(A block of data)
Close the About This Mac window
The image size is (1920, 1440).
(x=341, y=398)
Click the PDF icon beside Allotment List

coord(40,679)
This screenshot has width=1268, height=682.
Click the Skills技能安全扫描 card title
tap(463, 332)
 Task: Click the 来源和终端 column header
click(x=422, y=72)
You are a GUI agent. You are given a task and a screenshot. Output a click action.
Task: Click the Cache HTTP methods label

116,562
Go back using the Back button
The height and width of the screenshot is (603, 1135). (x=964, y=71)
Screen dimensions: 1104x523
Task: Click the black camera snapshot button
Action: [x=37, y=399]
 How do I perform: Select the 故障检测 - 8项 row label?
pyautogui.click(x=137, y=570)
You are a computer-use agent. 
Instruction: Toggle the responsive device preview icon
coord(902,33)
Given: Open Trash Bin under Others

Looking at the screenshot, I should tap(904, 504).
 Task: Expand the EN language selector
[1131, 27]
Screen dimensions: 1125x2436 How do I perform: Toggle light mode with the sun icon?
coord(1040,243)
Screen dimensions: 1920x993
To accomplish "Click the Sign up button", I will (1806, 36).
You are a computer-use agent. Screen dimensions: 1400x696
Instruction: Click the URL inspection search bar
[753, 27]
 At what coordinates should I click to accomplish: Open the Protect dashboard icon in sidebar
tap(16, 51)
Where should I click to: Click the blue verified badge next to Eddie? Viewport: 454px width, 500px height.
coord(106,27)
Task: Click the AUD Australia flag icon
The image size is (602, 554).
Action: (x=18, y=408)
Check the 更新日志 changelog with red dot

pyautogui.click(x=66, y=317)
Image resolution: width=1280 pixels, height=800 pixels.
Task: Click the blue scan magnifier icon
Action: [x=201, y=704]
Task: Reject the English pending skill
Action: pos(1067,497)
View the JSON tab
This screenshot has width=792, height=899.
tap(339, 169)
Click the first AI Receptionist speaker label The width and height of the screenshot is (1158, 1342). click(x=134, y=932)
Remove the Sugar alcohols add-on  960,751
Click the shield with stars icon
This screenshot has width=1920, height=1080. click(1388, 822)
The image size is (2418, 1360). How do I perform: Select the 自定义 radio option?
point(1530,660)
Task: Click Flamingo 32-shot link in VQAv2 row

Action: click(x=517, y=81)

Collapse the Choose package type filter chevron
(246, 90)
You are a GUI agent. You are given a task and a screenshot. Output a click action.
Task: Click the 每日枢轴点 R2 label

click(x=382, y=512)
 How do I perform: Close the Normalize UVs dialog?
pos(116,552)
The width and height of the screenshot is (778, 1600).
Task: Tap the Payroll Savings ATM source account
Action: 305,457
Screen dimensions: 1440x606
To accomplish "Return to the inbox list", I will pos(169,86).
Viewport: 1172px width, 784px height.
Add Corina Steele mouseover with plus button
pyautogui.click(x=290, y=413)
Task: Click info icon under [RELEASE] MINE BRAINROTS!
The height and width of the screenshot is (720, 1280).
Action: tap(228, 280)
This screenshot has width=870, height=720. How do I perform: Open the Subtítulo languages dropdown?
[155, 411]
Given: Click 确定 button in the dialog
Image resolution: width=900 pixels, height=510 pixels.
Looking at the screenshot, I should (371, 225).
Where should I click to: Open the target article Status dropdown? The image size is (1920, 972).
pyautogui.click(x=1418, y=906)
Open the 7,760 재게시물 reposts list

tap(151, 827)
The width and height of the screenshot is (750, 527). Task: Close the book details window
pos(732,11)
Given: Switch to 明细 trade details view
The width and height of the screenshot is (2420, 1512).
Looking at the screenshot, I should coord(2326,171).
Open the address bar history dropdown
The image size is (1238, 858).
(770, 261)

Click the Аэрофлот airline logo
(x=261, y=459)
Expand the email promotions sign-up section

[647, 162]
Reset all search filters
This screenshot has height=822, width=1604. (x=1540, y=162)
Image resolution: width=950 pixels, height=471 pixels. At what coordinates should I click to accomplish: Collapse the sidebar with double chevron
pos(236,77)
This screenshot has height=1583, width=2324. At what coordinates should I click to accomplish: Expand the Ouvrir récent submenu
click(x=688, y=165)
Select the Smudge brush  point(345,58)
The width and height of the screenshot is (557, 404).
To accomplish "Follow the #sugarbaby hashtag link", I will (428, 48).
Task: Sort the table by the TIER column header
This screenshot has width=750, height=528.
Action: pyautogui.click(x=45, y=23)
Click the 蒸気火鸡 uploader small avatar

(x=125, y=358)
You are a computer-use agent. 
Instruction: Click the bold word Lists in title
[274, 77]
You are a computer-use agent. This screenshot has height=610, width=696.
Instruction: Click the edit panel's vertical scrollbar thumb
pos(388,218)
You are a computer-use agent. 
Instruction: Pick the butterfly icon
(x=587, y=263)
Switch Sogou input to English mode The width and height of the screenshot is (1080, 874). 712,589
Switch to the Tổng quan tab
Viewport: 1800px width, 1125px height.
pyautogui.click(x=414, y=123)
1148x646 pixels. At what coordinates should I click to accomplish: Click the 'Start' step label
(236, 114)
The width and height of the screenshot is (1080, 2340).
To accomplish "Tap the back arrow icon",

- [GIVEN INSTRUCTION]:
Copy out the records, unchanged, from the beginning through the line containing "coord(106,27)".

- [SOLUTION TO THIS EXERCISE]:
Close the About This Mac window
The image size is (1920, 1440).
(x=341, y=398)
Click the PDF icon beside Allotment List

coord(40,679)
This screenshot has width=1268, height=682.
Click the Skills技能安全扫描 card title
tap(463, 332)
 Task: Click the 来源和终端 column header
click(x=422, y=72)
You are a GUI agent. You are given a task and a screenshot. Output a click action.
Task: Click the Cache HTTP methods label

116,562
Go back using the Back button
The height and width of the screenshot is (603, 1135). (x=964, y=71)
Screen dimensions: 1104x523
Task: Click the black camera snapshot button
Action: [x=37, y=399]
 How do I perform: Select the 故障检测 - 8项 row label?
pyautogui.click(x=137, y=570)
You are a computer-use agent. 
Instruction: Toggle the responsive device preview icon
coord(902,33)
Given: Open Trash Bin under Others

Looking at the screenshot, I should tap(904, 504).
 Task: Expand the EN language selector
[1131, 27]
Screen dimensions: 1125x2436 How do I perform: Toggle light mode with the sun icon?
coord(1040,243)
Screen dimensions: 1920x993
To accomplish "Click the Sign up button", I will (1806, 36).
You are a computer-use agent. Screen dimensions: 1400x696
Instruction: Click the URL inspection search bar
[753, 27]
 At what coordinates should I click to accomplish: Open the Protect dashboard icon in sidebar
tap(16, 51)
Where should I click to: Click the blue verified badge next to Eddie? Viewport: 454px width, 500px height.
coord(106,27)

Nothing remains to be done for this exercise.